On 22 May (18:57:06), Mike Perry wrote:
Nick Mathewson:
Filename: 303-protover-removal-policy.txt Title: When and how to remove support for protocol versions Author: Nick Mathewson Created: 21 May 2019 Status: Draft
Background
With proposal 264, added support for "subprotocol versions" -- a means to declare which features are required for participation in the Tor network. We also created a mechanism (refined later in proposal 297) for telling Tor clients and relays that they cannot participate effectively in the Tor network, and they need to shut down.
In this document, we describe a policy according to which these decisions should be made in practice.
Recommending features (for clients and relays)
A subprotocol version SHOULD become recommended soon after all release series that did not provide it become unsupported (within a month or so).
For example, the current oldest LTS release series is 0.2.9; when it becomes unsupported in 2020, the oldest supported release series will be 0.3.5. Suppose that 0.2.9 supports a subprotocol Cupcake=1, and that all stable 0.3.5.x versions support Cupcake=1-3. Around one month after the end of 0.2.9 support, Cupcake=3 should become a _recommended_ protocol for clients and relays.
Additionally, a feature can become _recommended_ because of security reasons. If we believe that it is a terrible idea to run an old protocol, we can make it _recommended_ for relays or clients or both. We should not do this lightly, since it will be annoying.
To be clear, "_recommended_" and "_required_" terms here are from Proposal #264, Section 4, right? Aka the consensus lines?

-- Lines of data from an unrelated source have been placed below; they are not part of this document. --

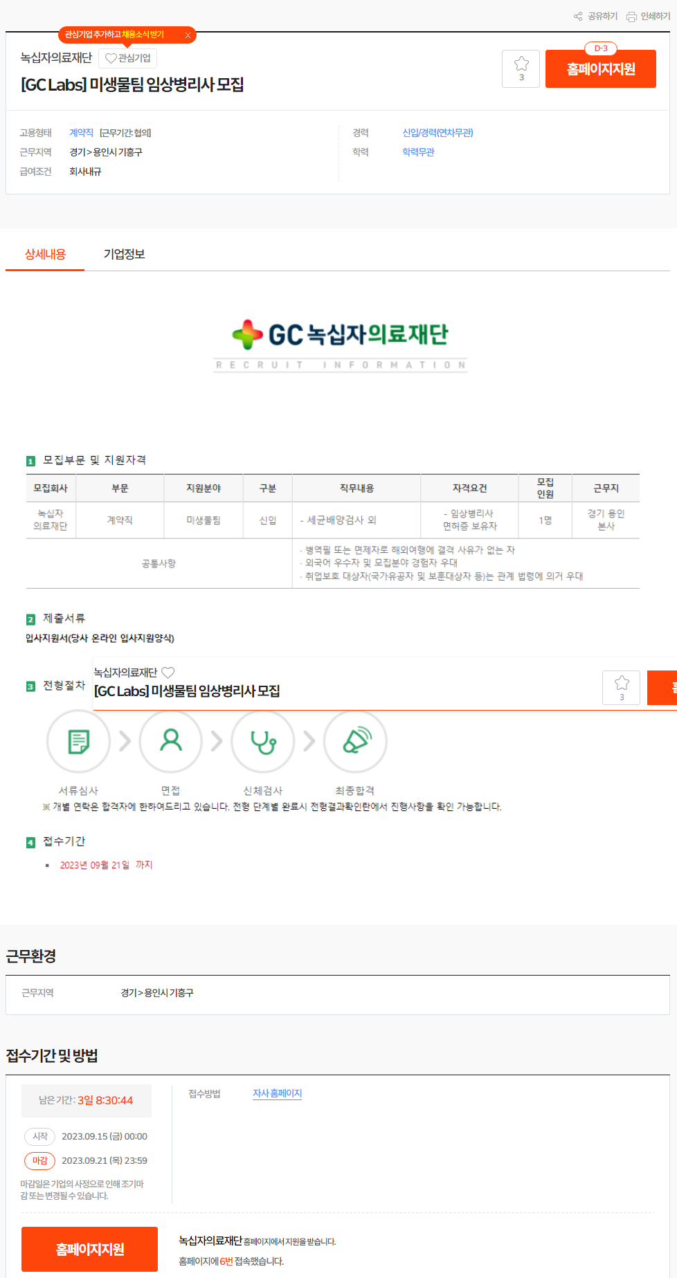The height and width of the screenshot is (1278, 677).
Task: Click the print page icon
Action: point(631,17)
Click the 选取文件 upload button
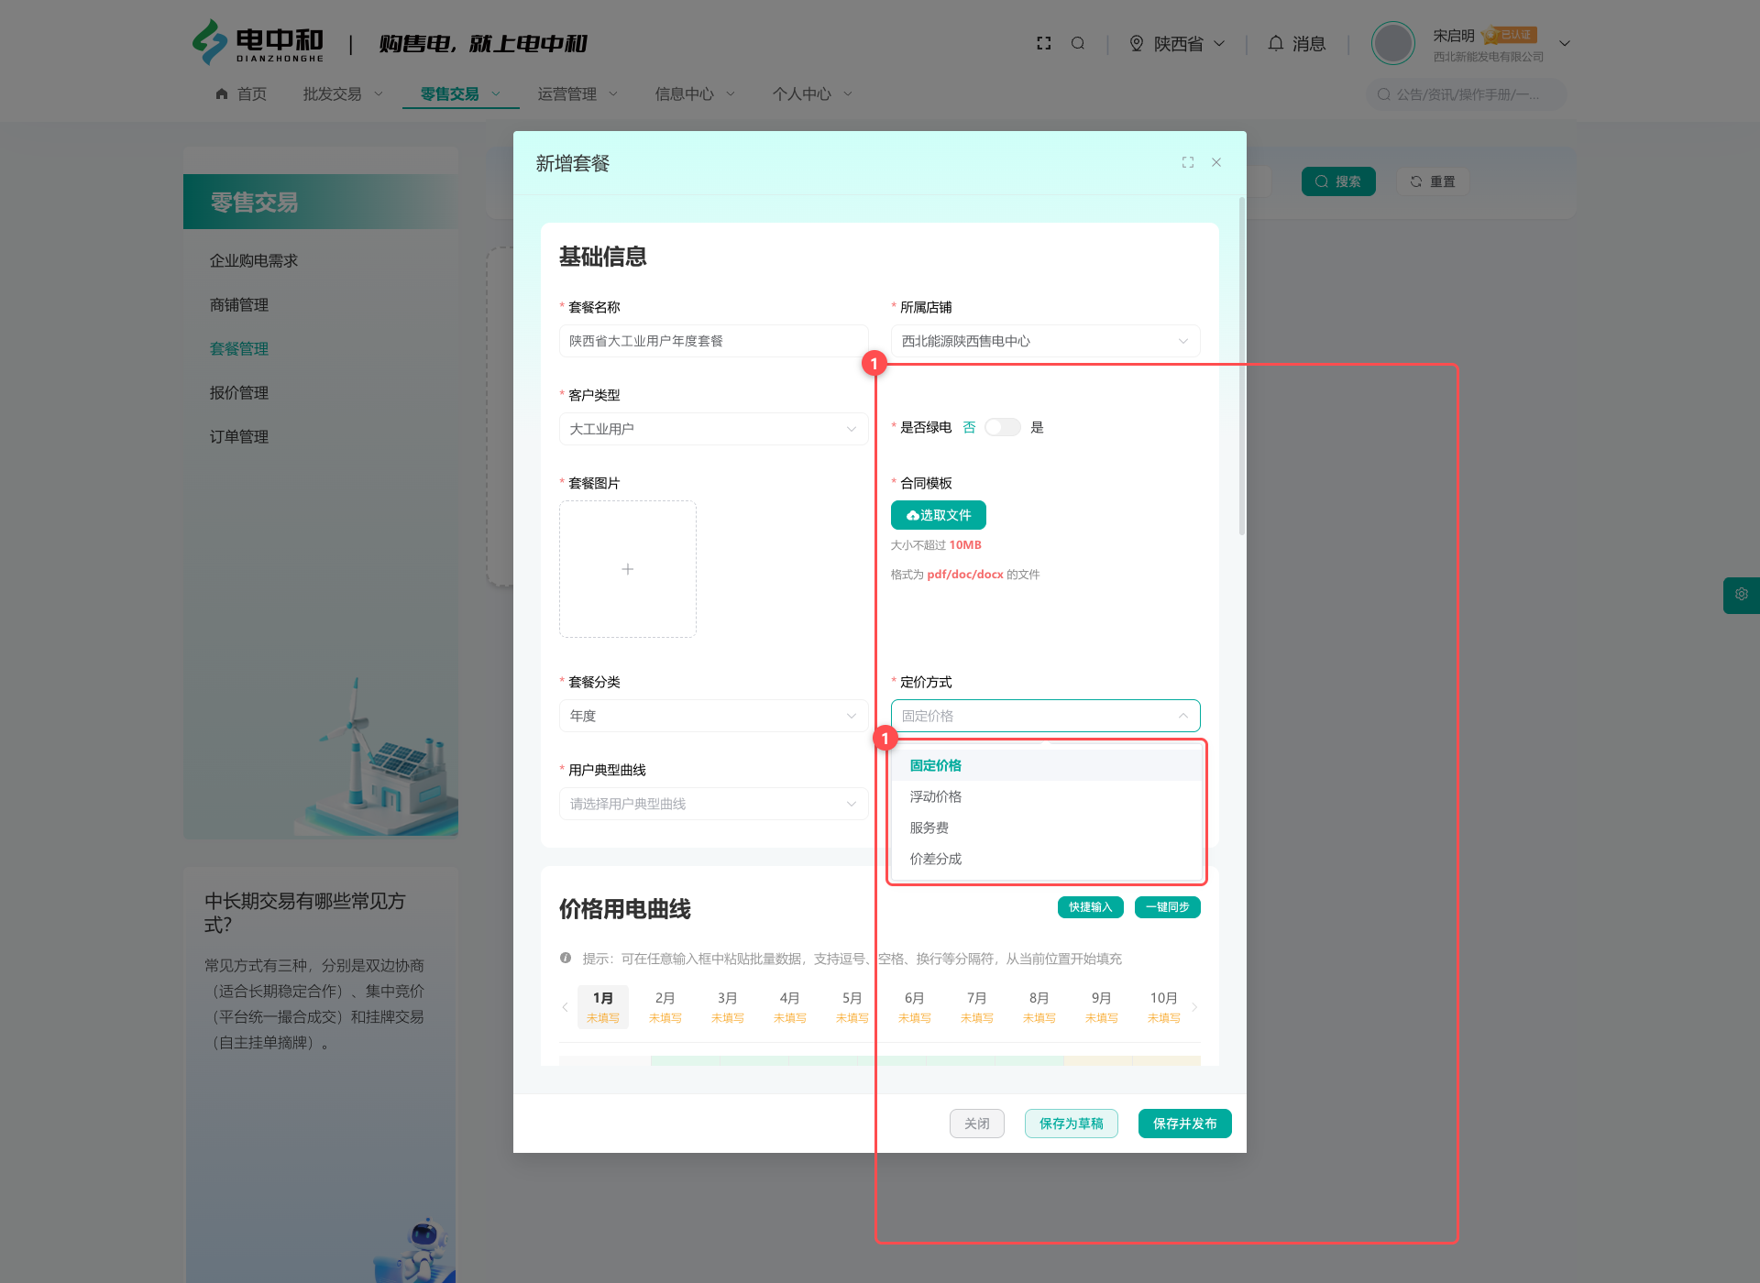Image resolution: width=1760 pixels, height=1283 pixels. pos(939,515)
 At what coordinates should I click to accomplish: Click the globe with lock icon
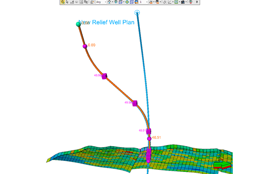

These only affect WARN-vs-exit behavior by clients and relays that lack support, right? Clients and relays will still *negotiate* and use protocol versions that they both have, even if they are not listed as either recommended or required?
Afaiu, you can only negotiate what you know which is the protover list you support (the one advertised by relays).
For instance, if "Cupcake=1-3" is what you support as a client but the recommended is "Cupcake=2-3", you can still do "1" but you will be warned.
If _required_, let say "Cupcake=3" but the client is "Cupcake=1-2", then the client does _not_ join the network. If _required_ is "Cupcake=1-3" for both the relay and client, then yes they can use version "1" instead of "3" if I'm not mistaken else "Cupcake=3" should be used.
Are there cases where they don't/won't negotiate to use a new protover field, such as for anonymity fragmentation reasons? How do we handle those?
As an example for the prop289 (authenticated SENDMEs), we handle that with a consensus parameters that flip knobs at once to avoid partitioning problem as much as possible. _And_ then the protover is changed changed into the _recommended_ or _required_ field depending on where we are.
(I am trying to gauge the impact of this proposal on our ability to roll out new features that clients can use right away vs ensure that old clients and relays can still work. It seems to focus on the latter, and I want to get a handle on at what expense).
Requiring features (for relays)
We regularly update the directory authorities to require relays to run certain versions of Tor or later. We generally do this after a short outreach campaign to get as many relays as possible to upgrade.
We MAY make a feature required for relays one month after every version without it is obsolete and unsupported, though it is better to wait three months if possible.
We SHOULD make a feature required for relays within 12 months after every version without it is obsolete and unsupported.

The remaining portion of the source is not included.